── RECORDS FOR PROCESSING

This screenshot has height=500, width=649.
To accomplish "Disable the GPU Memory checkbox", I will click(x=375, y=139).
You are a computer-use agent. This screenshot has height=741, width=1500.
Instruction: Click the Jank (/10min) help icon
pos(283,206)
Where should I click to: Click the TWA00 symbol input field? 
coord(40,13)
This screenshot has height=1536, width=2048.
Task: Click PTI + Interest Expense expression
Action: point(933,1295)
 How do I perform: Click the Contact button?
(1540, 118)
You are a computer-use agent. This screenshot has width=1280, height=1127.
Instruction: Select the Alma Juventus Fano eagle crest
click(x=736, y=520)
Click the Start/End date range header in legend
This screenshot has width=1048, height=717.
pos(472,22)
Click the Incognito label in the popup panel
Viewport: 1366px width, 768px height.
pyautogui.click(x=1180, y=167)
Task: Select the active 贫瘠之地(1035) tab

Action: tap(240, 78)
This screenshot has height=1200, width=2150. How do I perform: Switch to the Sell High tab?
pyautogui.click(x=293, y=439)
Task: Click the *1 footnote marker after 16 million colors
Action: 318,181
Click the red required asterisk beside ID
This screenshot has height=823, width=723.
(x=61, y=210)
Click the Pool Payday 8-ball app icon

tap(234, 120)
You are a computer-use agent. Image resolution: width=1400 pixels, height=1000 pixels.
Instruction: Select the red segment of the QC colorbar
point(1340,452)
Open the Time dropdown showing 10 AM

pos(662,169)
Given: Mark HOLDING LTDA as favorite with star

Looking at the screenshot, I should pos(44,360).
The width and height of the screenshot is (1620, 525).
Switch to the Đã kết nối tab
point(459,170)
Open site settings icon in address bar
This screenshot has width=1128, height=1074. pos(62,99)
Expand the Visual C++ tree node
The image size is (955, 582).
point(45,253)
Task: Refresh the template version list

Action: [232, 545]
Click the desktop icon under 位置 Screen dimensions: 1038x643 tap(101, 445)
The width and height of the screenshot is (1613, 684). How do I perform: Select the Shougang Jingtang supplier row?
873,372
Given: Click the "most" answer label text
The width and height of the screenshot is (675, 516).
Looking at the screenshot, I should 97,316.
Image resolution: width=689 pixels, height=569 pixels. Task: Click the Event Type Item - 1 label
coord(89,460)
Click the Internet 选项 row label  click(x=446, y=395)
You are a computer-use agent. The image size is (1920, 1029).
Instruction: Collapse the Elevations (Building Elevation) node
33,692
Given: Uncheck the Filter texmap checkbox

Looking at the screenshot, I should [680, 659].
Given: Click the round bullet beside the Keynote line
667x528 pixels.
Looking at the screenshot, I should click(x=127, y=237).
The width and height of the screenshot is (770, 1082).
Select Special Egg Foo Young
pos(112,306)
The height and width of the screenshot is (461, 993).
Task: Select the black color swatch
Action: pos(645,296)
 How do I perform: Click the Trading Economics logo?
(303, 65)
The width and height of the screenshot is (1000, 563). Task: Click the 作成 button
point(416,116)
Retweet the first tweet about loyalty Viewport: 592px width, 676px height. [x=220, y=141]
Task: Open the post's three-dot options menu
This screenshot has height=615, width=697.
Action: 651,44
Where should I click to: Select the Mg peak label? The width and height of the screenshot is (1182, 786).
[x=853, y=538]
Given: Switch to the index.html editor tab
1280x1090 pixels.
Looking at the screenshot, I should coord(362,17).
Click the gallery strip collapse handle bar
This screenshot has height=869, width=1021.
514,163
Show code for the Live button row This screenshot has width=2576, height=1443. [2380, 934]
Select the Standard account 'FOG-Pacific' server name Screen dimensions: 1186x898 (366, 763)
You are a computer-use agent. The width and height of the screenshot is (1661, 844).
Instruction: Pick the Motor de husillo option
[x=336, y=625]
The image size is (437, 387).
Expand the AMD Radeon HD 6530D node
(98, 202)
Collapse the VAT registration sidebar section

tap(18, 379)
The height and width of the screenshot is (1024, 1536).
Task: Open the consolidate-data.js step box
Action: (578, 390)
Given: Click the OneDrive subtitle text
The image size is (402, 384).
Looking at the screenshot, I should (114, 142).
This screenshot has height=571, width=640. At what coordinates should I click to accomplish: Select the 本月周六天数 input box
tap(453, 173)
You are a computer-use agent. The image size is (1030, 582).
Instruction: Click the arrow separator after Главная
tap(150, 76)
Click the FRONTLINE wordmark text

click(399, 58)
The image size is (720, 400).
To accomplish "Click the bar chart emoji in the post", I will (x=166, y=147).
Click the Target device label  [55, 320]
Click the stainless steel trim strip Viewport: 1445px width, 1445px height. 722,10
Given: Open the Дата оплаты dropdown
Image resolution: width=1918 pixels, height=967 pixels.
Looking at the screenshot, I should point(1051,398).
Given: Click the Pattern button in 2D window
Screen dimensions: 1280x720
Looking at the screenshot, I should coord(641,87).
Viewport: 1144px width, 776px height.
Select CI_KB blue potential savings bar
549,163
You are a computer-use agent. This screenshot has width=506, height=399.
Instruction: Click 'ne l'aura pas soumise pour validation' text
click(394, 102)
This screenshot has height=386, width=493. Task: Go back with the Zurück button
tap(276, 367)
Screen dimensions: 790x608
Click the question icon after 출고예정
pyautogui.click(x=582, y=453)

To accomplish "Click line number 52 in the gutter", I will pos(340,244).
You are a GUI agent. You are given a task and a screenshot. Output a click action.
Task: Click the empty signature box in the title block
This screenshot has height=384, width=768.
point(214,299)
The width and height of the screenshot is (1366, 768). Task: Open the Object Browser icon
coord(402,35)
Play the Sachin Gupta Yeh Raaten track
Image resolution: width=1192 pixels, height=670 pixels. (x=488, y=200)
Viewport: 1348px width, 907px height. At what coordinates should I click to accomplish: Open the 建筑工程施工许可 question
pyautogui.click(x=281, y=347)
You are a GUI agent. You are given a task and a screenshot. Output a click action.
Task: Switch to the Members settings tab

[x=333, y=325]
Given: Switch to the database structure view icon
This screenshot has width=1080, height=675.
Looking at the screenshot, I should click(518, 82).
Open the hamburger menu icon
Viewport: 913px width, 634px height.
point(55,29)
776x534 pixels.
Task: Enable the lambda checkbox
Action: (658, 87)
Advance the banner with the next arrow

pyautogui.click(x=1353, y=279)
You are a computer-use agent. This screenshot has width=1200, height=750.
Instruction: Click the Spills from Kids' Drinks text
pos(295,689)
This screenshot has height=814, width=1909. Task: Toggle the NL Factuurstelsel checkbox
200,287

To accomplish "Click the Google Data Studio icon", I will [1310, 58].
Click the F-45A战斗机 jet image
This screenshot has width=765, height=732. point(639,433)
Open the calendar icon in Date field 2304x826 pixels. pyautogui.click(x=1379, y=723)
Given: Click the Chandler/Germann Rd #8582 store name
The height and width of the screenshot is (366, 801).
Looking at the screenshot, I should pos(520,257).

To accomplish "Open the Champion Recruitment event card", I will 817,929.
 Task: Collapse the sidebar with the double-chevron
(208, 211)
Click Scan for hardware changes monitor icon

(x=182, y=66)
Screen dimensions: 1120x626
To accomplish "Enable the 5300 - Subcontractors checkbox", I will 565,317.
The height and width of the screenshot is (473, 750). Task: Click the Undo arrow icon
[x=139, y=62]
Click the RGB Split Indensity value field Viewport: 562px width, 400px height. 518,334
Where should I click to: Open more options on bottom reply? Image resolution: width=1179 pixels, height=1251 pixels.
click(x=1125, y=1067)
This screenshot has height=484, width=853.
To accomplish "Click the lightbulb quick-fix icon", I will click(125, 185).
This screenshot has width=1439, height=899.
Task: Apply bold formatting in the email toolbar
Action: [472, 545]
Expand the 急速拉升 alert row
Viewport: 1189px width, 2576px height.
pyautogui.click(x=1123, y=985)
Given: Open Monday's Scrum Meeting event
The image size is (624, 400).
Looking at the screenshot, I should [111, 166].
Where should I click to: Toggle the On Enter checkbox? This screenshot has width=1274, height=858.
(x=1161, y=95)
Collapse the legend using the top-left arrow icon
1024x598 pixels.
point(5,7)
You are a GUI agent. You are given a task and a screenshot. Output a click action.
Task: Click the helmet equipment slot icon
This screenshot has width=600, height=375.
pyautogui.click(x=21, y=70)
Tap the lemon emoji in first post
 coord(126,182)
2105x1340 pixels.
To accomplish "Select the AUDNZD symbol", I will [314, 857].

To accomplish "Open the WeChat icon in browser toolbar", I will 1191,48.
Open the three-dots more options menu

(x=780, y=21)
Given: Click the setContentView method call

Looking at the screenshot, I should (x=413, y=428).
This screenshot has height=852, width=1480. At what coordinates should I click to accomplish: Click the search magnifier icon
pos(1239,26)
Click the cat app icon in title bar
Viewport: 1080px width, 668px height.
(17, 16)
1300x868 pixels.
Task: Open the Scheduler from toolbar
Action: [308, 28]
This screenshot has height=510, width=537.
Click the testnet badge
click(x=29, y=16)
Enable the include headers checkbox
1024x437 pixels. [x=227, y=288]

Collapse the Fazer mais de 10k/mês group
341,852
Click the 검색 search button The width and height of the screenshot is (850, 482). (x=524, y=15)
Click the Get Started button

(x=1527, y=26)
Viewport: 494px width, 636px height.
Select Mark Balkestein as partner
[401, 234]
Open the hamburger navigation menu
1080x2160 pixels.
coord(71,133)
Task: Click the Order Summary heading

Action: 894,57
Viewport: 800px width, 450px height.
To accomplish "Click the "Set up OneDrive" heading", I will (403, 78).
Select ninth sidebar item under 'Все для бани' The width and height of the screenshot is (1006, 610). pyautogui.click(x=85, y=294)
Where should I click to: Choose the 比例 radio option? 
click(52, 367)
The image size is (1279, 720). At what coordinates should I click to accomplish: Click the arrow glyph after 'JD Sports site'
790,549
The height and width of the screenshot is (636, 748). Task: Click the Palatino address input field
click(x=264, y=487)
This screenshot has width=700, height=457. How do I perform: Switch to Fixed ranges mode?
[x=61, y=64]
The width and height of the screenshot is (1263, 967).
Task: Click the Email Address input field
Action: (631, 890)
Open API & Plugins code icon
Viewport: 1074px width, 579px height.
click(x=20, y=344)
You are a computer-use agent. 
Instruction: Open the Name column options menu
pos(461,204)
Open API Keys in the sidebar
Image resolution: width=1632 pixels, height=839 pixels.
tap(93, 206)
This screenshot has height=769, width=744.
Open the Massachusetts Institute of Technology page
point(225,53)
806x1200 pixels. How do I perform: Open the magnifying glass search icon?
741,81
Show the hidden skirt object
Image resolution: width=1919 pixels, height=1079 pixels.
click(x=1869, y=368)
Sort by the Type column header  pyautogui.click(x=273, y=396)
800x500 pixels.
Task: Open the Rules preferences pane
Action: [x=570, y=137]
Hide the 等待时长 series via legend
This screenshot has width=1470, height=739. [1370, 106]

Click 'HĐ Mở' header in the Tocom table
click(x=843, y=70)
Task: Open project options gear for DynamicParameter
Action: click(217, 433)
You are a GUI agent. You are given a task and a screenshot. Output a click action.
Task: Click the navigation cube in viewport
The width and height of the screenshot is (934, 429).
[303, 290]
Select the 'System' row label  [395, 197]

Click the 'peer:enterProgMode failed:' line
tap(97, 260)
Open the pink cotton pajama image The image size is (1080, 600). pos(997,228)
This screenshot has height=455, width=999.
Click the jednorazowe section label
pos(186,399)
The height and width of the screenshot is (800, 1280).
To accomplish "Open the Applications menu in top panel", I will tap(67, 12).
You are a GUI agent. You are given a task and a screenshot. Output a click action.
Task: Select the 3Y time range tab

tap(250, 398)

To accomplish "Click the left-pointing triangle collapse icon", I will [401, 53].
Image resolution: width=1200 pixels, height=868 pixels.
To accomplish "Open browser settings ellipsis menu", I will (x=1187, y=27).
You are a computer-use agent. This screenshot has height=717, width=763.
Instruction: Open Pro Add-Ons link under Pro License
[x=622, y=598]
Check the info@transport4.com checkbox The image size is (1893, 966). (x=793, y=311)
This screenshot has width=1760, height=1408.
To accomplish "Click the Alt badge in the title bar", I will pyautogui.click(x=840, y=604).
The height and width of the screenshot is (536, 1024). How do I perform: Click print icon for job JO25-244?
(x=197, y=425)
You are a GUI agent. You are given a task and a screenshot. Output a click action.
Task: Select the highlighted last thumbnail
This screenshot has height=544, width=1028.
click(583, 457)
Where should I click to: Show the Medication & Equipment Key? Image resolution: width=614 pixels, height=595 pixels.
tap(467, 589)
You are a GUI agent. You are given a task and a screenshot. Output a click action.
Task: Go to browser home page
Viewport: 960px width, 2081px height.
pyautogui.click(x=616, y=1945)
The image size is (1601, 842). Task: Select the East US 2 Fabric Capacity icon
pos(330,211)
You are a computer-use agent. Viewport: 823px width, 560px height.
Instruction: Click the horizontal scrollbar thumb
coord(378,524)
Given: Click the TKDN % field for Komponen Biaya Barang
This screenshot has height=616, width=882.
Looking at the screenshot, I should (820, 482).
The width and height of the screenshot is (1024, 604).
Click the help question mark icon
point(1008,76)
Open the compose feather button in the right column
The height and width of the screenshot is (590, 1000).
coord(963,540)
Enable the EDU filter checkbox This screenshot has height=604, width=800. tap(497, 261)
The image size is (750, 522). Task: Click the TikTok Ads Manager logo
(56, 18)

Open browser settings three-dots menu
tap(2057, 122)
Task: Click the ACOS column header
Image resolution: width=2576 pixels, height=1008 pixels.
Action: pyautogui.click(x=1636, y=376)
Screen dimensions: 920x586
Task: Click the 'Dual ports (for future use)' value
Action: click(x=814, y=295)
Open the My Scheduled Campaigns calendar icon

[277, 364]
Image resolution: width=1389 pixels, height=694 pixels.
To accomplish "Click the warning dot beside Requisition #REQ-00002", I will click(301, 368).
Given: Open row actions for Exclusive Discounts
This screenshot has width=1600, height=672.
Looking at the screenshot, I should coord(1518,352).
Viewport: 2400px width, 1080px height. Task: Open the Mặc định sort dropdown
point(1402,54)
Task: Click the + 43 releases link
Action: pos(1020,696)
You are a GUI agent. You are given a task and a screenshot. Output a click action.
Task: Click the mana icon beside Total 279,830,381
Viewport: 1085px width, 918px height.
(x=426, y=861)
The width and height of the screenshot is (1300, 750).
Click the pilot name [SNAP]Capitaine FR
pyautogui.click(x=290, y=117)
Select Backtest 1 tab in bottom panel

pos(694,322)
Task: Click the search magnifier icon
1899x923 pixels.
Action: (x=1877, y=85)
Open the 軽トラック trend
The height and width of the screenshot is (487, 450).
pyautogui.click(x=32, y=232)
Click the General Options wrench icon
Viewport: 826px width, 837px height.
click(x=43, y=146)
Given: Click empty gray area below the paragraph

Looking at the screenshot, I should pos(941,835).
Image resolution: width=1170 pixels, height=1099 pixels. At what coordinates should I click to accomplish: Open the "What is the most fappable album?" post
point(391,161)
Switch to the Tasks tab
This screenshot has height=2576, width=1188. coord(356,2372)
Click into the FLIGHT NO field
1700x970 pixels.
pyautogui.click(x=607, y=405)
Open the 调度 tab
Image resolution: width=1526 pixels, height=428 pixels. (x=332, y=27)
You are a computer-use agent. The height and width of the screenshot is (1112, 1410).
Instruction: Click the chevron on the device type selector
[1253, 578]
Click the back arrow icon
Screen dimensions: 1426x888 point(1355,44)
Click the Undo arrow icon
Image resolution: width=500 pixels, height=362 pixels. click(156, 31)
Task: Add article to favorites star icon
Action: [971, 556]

────

*WHAT THE EXERCISE ASKS*:
Your answer should be each line of the data that contains the word "code", copied as it stands.

*ANSWER TO THIS EXERCISE*:
Show code for the Live button row This screenshot has width=2576, height=1443. [2380, 934]
Open API & Plugins code icon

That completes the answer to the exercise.